Technology is the root cause of the cell and gene therapy sector’s manufacturing challenges, according to Ori Biotech CEO, Jason Foster, who points out that it is also the solution.

The commercial cell and gene therapy sector began in 2017 when the FDA approved Novartis’ blood cancer treatment, Kymriah. Since then the agency has approved a handful of other therapies—bluebird bio’s Zynteglo and Kite Pharma’s Yescarta being examples. Despite this, the sector is far from mature and standardized ways of manufacturing these products have yet to emerge.

Production technology is a stumbling block, notes Foster, who says, “The current lack of automation technology that can simultaneously address needs for flexibility at the early stages to develop processes and can also effectively scale to meet commercial demand.

“Some therapy developers have chosen to make process changes post-commercialization to address the issue of scaling, however this is suboptimal as it introduces the burden of demonstrating process comparability to regulators. Others just try to stick with their ‘academic process’ which results in variable quality, high cost of goods, and low volumes.”

Delays

For cell and gene therapy developers who set up their own manufacturing units, there are other technology related challenges, continues Foster.

“The significant capex requirement of building large >100K-square-foot cell and gene therapy manufacturing facilities is a major challenge, mainly due to the lack of process intensification allowable in GMP with the currently available technologies, the human resource requirements, and the variable nature of the incoming patient material to initiate the manufacturing process.

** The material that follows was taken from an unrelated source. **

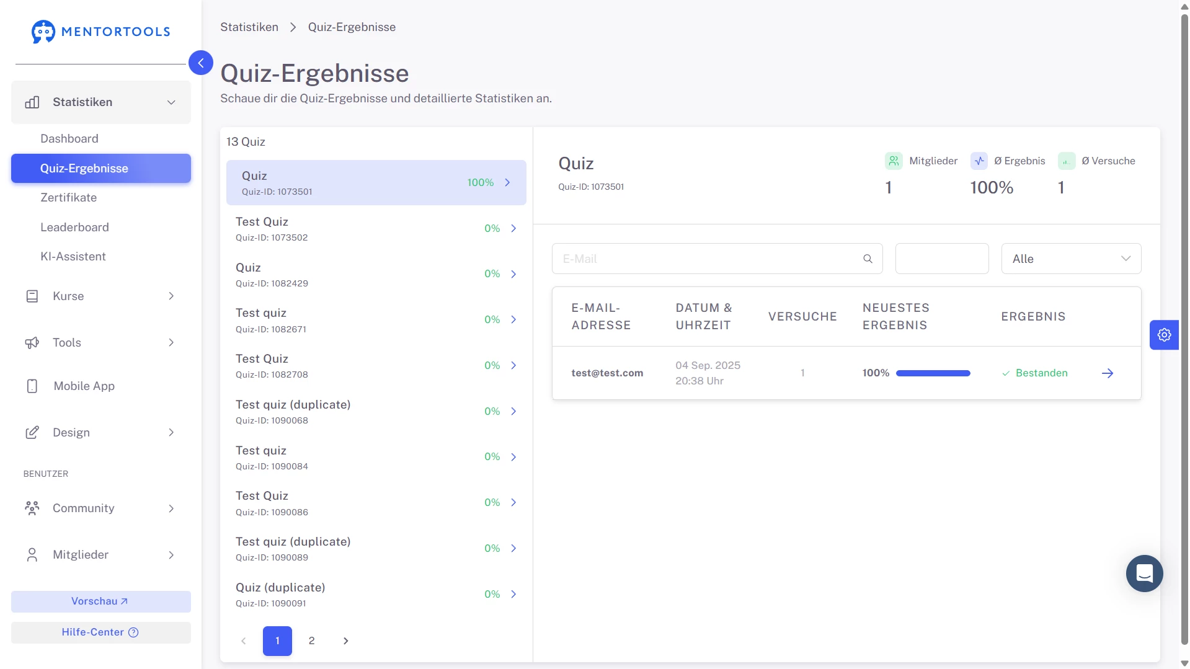1190x669 pixels.
Task: Go to next page of quiz list
Action: tap(346, 641)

“The inherent centralization of this model makes products more expensive and increases logistics and vein-to-vein times, reducing access for patients.”

And increased timelines have consequences, Foster says, explaining “most commercial CAR-T processes take more than a week for manufacturing, plus time for QC testing and release. This long vein-to-vein time for patient treatments is creating situations where patients are unacceptably dying on waitlists.”

Technology solutions

Viral vectors—hollow viruses that can be filled with genetic information—play a vital role in cell and gene therapy development and production. And this is a problem because vectors are complex and time consuming to produce. Plus, capacity is limited.

“One of the biggest issues facing commercially approved CAR-T products is securing a reliable and quality supply of viral vector for their manufacturing processes,” Foster tells GEN. “As it relates to scaling up production, viral vectors create a lot of constraints in GMP, which increase COGS as they must be tightly controlled to avoid cross contamination between products.”

However, efforts to find better ways of making and handling vectors by cell and gene therapy developers and the CDMOs that serve them—including Ori—show real promise.

“With good automation technology, like we have developed at Ori, you will use less of these very expensive and hard to source inputs in every process alongside shortening processing times and reducing COGS dramatically,” states Foster.

“In addition to our manufacturing platform technology, we see digital infrastructure from friends and partners like TrakCel, Benchling, L7, POMS, Autolomous, and others really pioneering the move to fully digital processes,” he continues. “There are also some interesting developments in the PAT space from companies like Ovizio and also transfection technologies from Avectas, Kytopen, and others are looking at new methodologies to do genetic reprogramming that doesn’t require viral vector to overcome some of these challenges.

“We also see tech enabled service providers like CTMC, National Resilience, ElevateBio, Lykan, and the Center for Breakthrough Medicine pioneering the use of these new technologies to improve and streamline processes.”

Ori partnered with the CTMC last September in a project focused on implement digitally enabled process discovery and automated manufacturing solutions for the cell therapies.

“It’s a collaborative partnership with key objectives designed to assess a novel CAR-T processes already ongoing in its program onto Ori’s platform to highlight technical feasibility,” explains Foster. “The partnership is designed to enhance delivery of autologous cell therapies starting with feasibility through first-in-human clinical studies and all the way to eventual scaled commercialization.”